When I awoke,  I was the beggar of the world.
 

 Ashaba, an elderly woman in Samar Khel Tagaw, a refugee camp about ten miles east of Jalalabad, repeated this landay to me. Her husband lay dying in the next room and she was terrified of what would happen to her after his death. Without him she feared she would lose her place in the world. Like most Afghan women, she had no idea of her age. When I asked, she replied, “I’m fifty.” Her daughter replied, “Mom! I’m fifty. You’re at least seventy.” The tiny mud room of maybe twenty women huddled cross-legged together on the floor cackled gleefully. Afterward, we went to meet Ashaba’s husband: a ghost of a man tucked into a wooden bed in an empty room.

 

Poetry Magazine, June 2013, is an entirely surprising edition:  not poets American or British or English-speaking, not poems of rivers and autumn or animals acting like humans, or vice-versa, or the sun or the moon or love in sonnets or in anguish.  Instead, an entire volume of Afghan “Landlays.” two line couplets, traditionally sung to the beat of a hand-drum, some ancient and anonymous, some so modern the Internet is spoken of, and used to transmit them.

They are principally, if not entirely, invented and passed along by Pashto speaking women.  According to Eliza Griswold, who collected them, along with photographer Seamus Murphy, there are only a few formal properties:

Each has twenty-two syllables: nine in the first line, thirteen in the second.  The poem ends with the sound “ma” or “na.” Sometimes they rhyme, but more often not.  In Pashto, they lilt internally from word to word in a kind of two-line lullabye that belies the sharpness of their content, which is distinctive not only for its beauty, bawdiness and wit, but also fro the piercing ability to articulate a common truth about war, separation, homeland and grief.

■ ENTRIES PROVIDED ■

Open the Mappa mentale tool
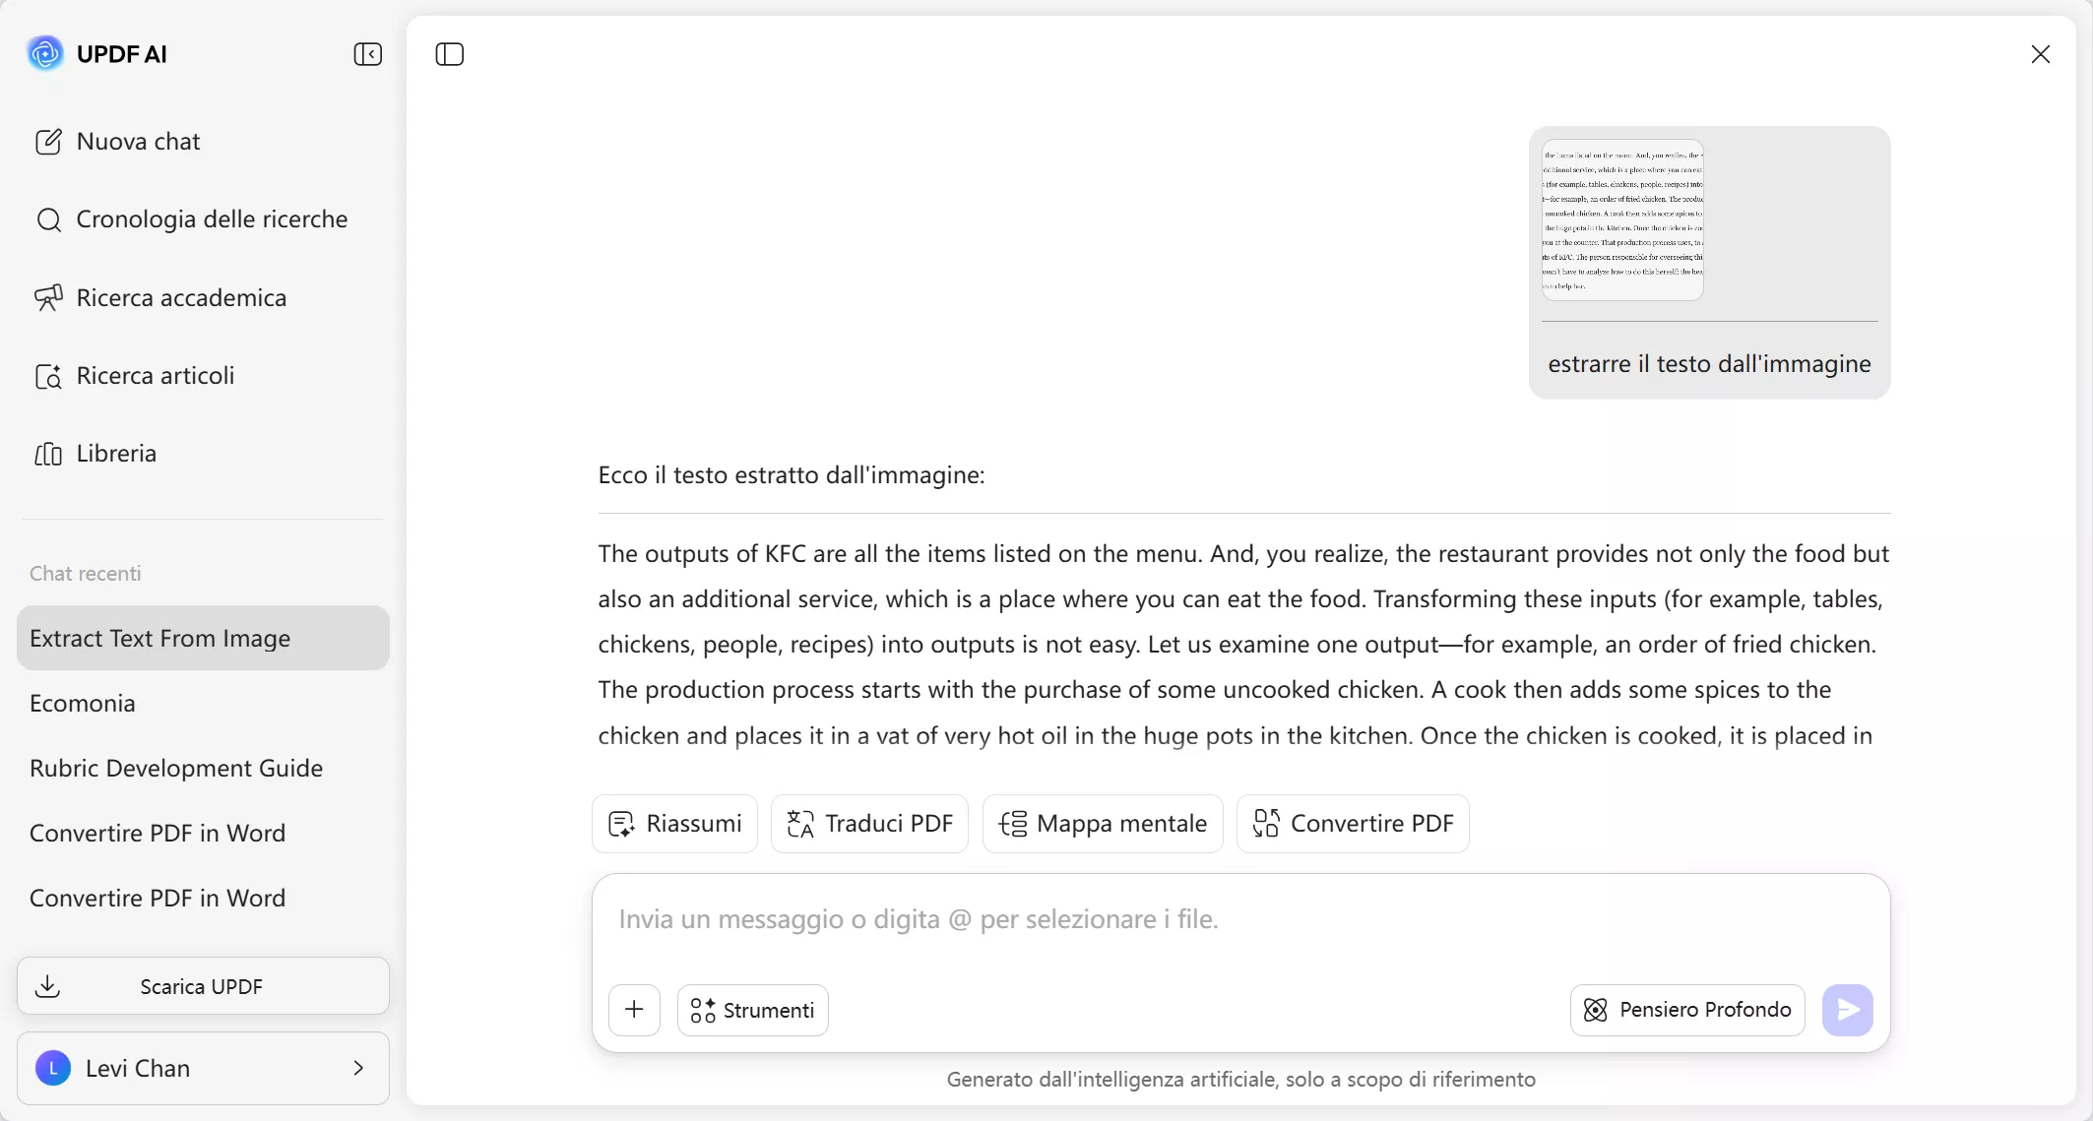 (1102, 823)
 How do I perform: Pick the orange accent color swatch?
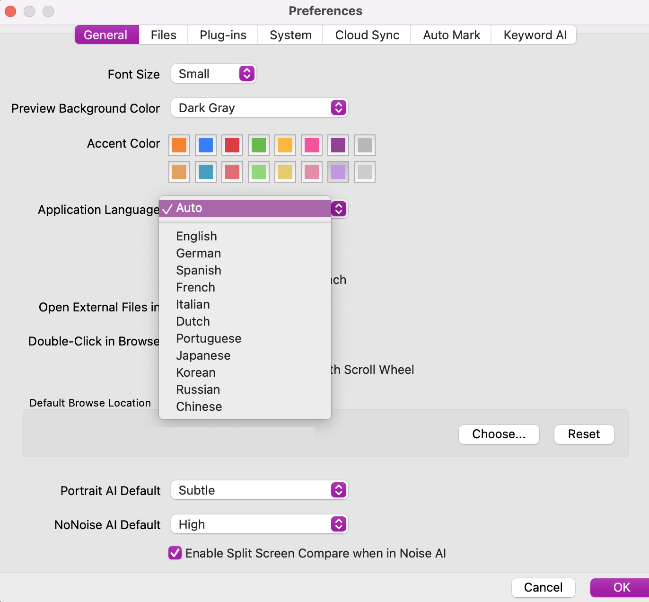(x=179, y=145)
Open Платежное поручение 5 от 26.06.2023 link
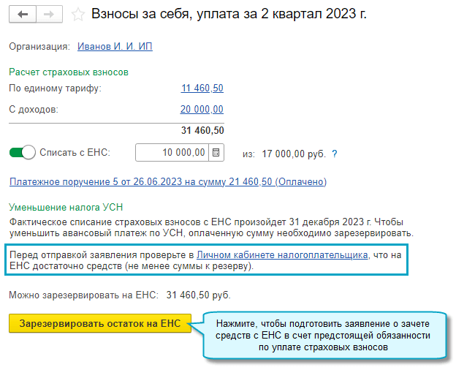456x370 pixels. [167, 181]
--
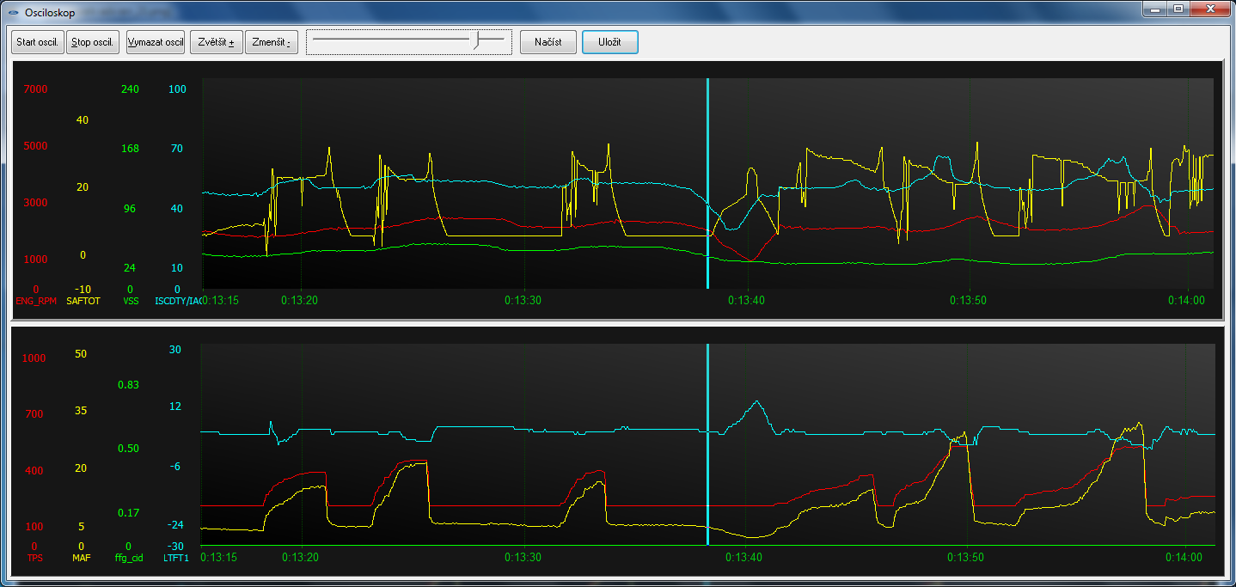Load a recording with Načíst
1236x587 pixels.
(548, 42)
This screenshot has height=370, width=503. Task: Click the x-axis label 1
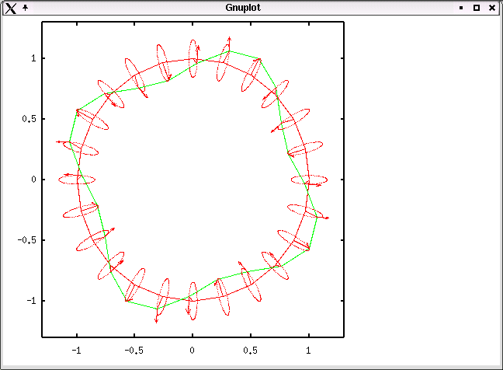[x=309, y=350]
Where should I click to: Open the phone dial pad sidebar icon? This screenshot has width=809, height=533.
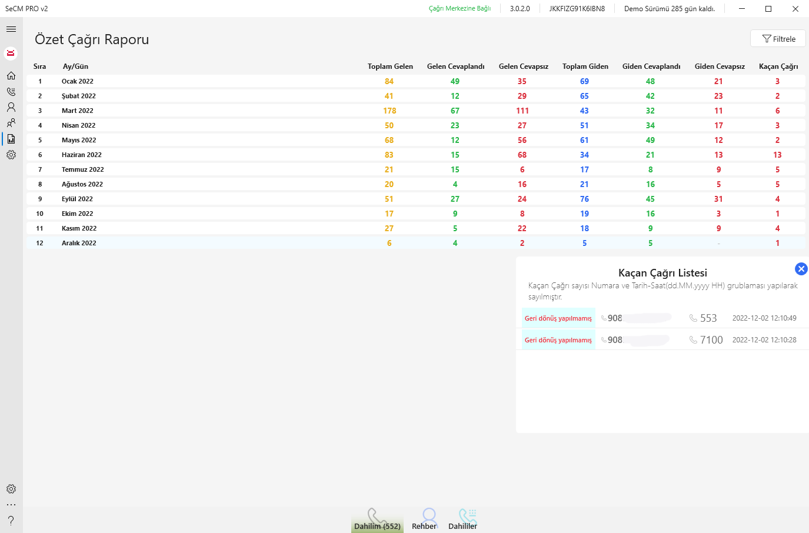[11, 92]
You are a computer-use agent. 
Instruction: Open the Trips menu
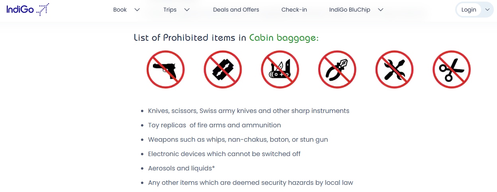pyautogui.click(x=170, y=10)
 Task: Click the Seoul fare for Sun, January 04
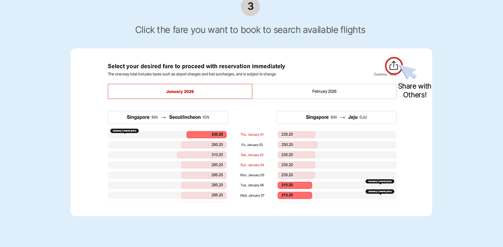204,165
* * *
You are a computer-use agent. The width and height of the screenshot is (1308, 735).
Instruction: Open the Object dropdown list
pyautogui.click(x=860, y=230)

■ TASK INSTRUCTIONS ■
In the piece on Afghan landays, how many syllables go in each of the two lines of a landay?

■ EXERCISE SOLUTION ■
Nine in the first line and thirteen in the second.